While this action in Los Palos ended peacefully, troops in Ermera took harsh action against two boys who had made contact with Falintil. Both were shot dead on March 18 without legal proceedings.
The key role of youth in the resistance was highlighted by meetings with high school and university students who provided a picture of the clandestine network amongst youth.
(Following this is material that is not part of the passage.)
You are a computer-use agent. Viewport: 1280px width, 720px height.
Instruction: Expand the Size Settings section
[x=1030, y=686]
These organisations obtain funds, medicines and supplies for other sections of the resistance and are often responsible for getting information into and out of East Timor.
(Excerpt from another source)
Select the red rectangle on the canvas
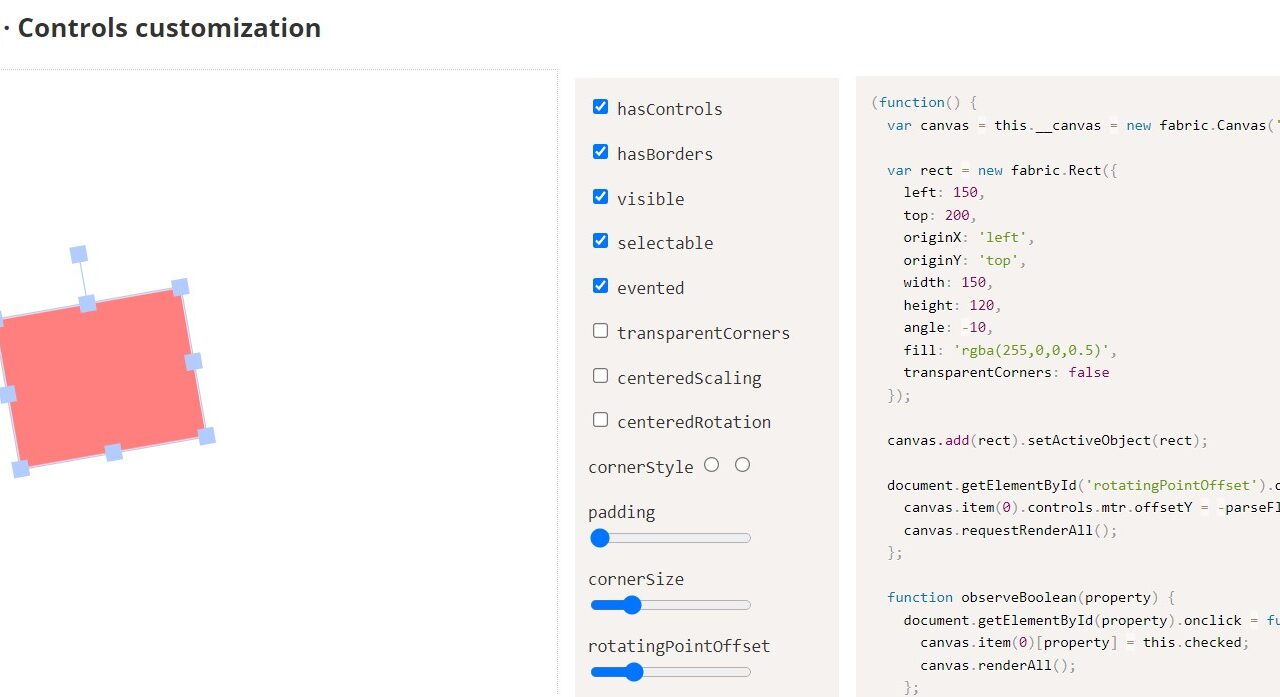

Dili University, in particular, has been a focus for continued harassment by security forces and some students have been killed in military raids.
Indonesian allies
A meeting in Dili with a youth activist who had recently returned from Jakarta provided evidence of growing links between Jakarta's East Timorese community and Indonesian activists in SPRIM (Indonesian People's Solidarity with the Maubere) and SMID (Student Solidarity for Democracy in Indonesia).
Since the Santa Cruz massacre in November 1991, a large number of East Timorese youths have become exiles in Jakarta, while others have moved there to study. In collaboration with SPRIM and SMID, they organised the recent occupations in foreign embassies in Jakarta, assisting 170 East Timorese to flee to Portugal and Australia.
These actions were timed to coincide with the APEC summit and the anniversaries of the Santa Cruz massacre and the Indonesian invasion of East Timor, causing maximum embarrassment to the regime.
While in Jakarta, this activist had intended to flee through the Australian embassy, but was asked by Xanana Gusmao to return to East Timor. He regularly travels between Dili and the Falintil guerillas, assisting the work of the clandestine movement.
The embassy protests are having a profound impact on the morale of the clandestine movement. "In these actions, our people showed an enormous will to fight Suharto", exclaimed one activist.
"The East Timor community in Jakarta is emerging as a catalyst in the Indonesians' struggle for dignity and human rights", he explained. "More and more, Indonesian workers are beginning to organise, and to see the links with our struggle."
We met numerous people claiming links to the East Timorese who had participated in the embassy protests: brothers, sisters, parents and uncles. Many more had received news of these protests and support actions in other countries via short wave radio or Portuguese television broadcasts, demonstrating the strength of international solidarity.
A meeting with a number of youths in Dili, however, was the clearest demonstration of the vibrancy, strength and determination of the youth movement. Many had lost family in the invasion, in the massacre at Santa Cruz and in the continued armed resistance.
They described electric shock torture, beatings and long periods of detention without trial for their persistent demonstrations in the presence of foreign journalists in Dili. One youth had recently been released after six months in Becora prison, where he had sustained severe head injuries for his participation in a demonstration outside the Makota Hotel last April.
The most recent demonstration had been outside the Balide Seminary on February 3. SGI (special force police) captured and tortured 25 of the 300 East Timorese present at the demonstration. One of these, with whom we spoke, was still sick from electric shock torture he had received.
Discussions with these activists also focused on Australia's foreign policy. "We know of the Timor Gap Treaty and the security pact. We know the new prime minister, John Howard, will probably be the same kind of friend to Suharto as Mr Paul Keating. But East Timorese know Australian people support our struggle", said one of these youth activists.
"When we hear of Australian demonstrations and protests, it gives us strength, and news of this kind of solidarity always increases our determination."